Hi CEW, Those are my thoughts too, in fact I am modeling this in separate tables so that the child can inherit characteristics of the parent without needing double data maintenance, but still output the flat file to the public exposure site. Due to additional business requirements for data lifecycle management, we may have an additional layer below the child as well in the internal repository, but it wont be public site relevant. I would be very curious to know if anyone has an internal system that combines managing the core metadata for all data sets ( internal and external) together with data lifecycle management functions.

dsmorgan77 commented 10 years ago

@raking08 I don't see the problem with your particular instance of mentioning a dataset that has PII in your public data listing. I know it's optional, but the public already has notice that there is a system that collects data containing PII. How? Because your agency is publishing Privacy Impact Assessments and System of Records Notices telling them just that. In short, the public already knows.
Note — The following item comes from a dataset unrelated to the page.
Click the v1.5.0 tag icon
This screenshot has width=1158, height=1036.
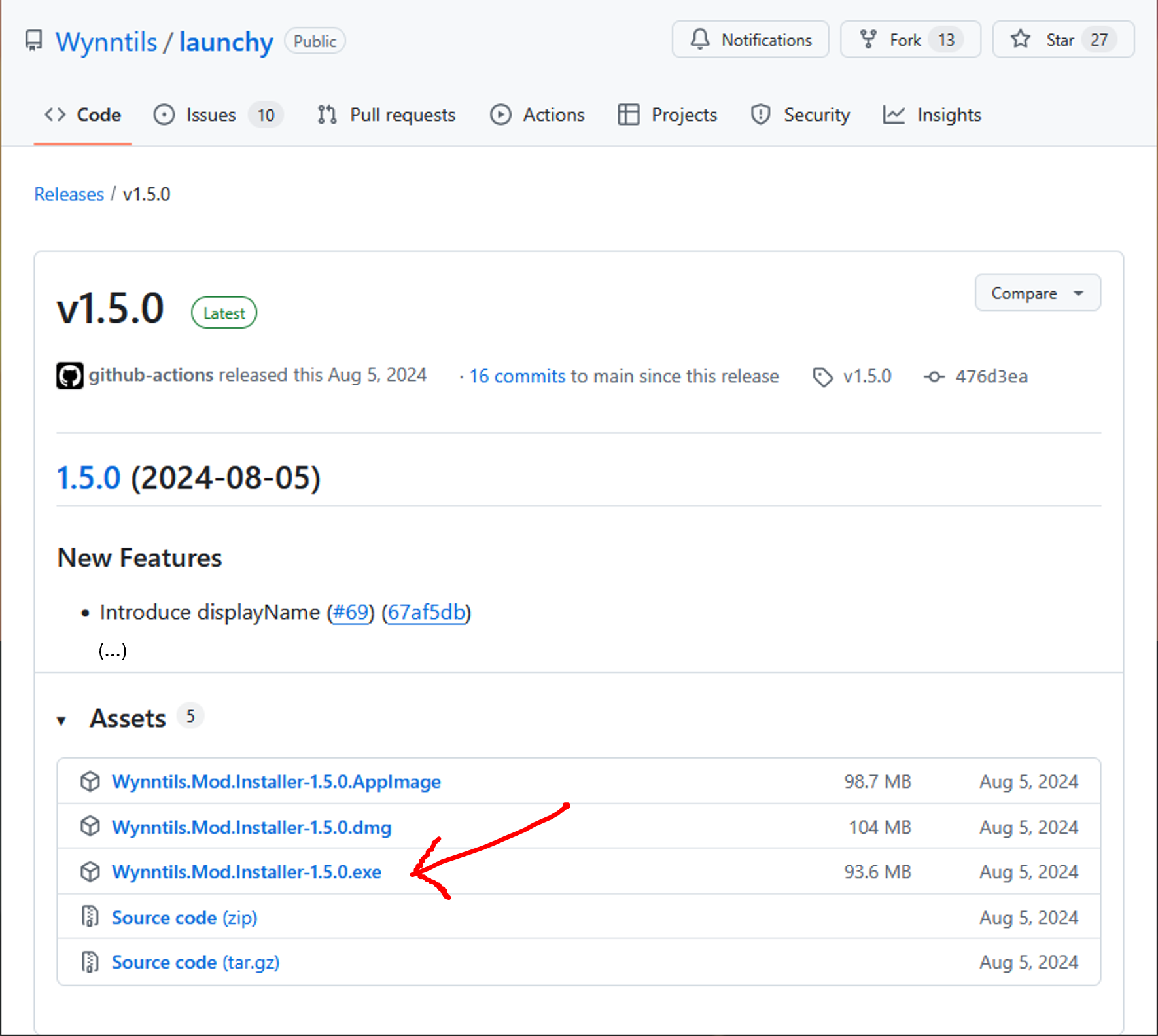822,377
And, the notion that the minimum required metadata is somehow "too much" metadata is kind of ludicrous. The title, description, and contact point (for a privacy-sensitive dataset, that'd just be the redress point of contact), and agency identifiers are all innocuous and, again, already made public when you release a PIA and a SORN.
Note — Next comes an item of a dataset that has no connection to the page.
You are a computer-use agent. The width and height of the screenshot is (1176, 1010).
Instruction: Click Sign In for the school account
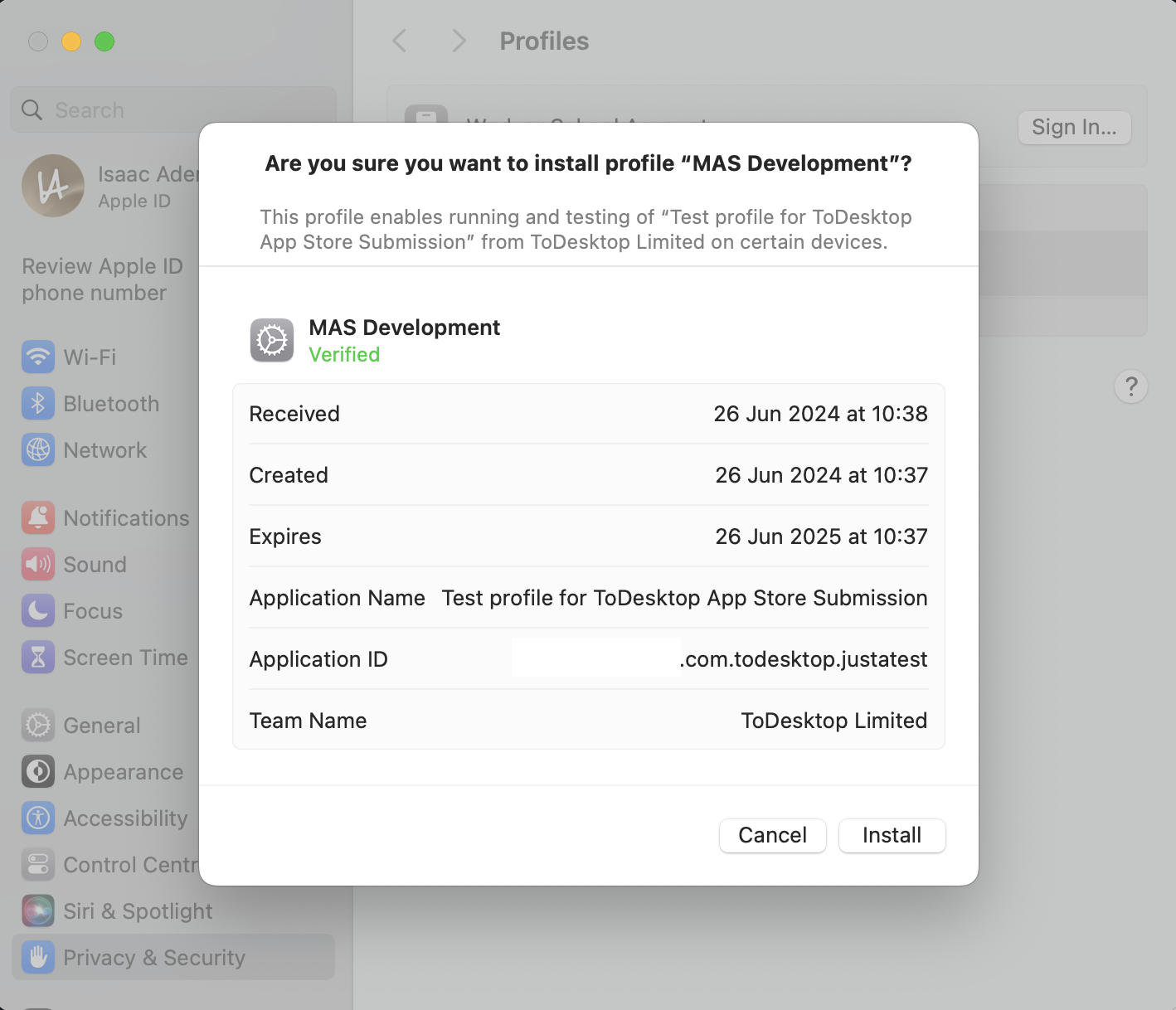[x=1073, y=127]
raking08 commented 10 years ago

Dear dsmorgan77, Thank you for your input; however, I would caution you to not judge others so quickly when you do not have the specifics. While I don't disagree with your initial assertion that the public knows, it is not my decision (nor yours) if this metadata is to be exposed. It has been made clear to me that certain internal parent datasets will not be exposed even for the minimal metadata, but their children will be. In fact, they do have a very reasonable rational for this position but that is not for discussion in this forum. Others are pointing to a workable solution which I appreciate.
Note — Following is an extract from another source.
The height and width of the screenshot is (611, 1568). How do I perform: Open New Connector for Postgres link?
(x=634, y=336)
lilybradley commented 10 years ago

@raking08 and other interested parties, it could be helpful to have an offline discussion about the enterprise inventory and metadata for agencies that are facing higher barriers to exposing their metadata for restricted datasets. It would be helpful to discuss good/best practices, lessons learned, etc. Ping me (first.last@hhs.gov) via your .gov email address, if you would like to join an informal conf call discussion.

ghost commented 10 years ago

We've been working on this for a little while and have determined that parent-child relationships force the user to navigate in a hierarchical fashion when often data is related in a multidimensional 'hyper-cube' of attributes / parameters. In other words, I might be interested in other data based on any one of a number of dimensions present in that dataset (e.g., who: subject, where: location, when: years covered, etc.).

My personal take away from all the metadata modeling work that I've been doing for the past year is that it's in order to develop / discover a common metadata standard (potentially versioned to accommodate change) that can adequately describe all relevant datasets so that a single nuanced difference (e.g., as described by Philip at the beginning of this thread) can serve to both filter out all non-relevant datasets while grouping the most closely related datasets in a manner that enables the relationship to be implied by the proximity of two or more datasets to each other in the results of a given query.

philipashlock commented 10 years ago

It sounds like there might be broader interpretations of a collection than what I originally had in mind.

What prompted this (and what might be a more solvable initial scope to approach here) are collections that are made up of nothing more than subsets of a master dataset. This means there are no transformations or other alterations going from the parent to the child other than excluding the rows that don't fit into the subset. In other words, the parent and children should have the same schema and column headings and you should be able to aggregate or concatenate all children to represent the parent.

I don't think this has to be a strict requirement, but it would be helpful to be clear and consistent about what's implied by the relationship of collections.

Some examples of this are the portions of TIGER Line data that are not available as a national file and require you to download all subsets and merge them together if you want national coverage.

You could also argue that TIGER data is released as a time series with each date of collection and publication so it would also make sense to put each year as a child of a parent for all historical TIGER data. While this would extend the family tree another level, I think you could still indicate that relationship without it becoming a strict hierarchy that users are forced to navigate.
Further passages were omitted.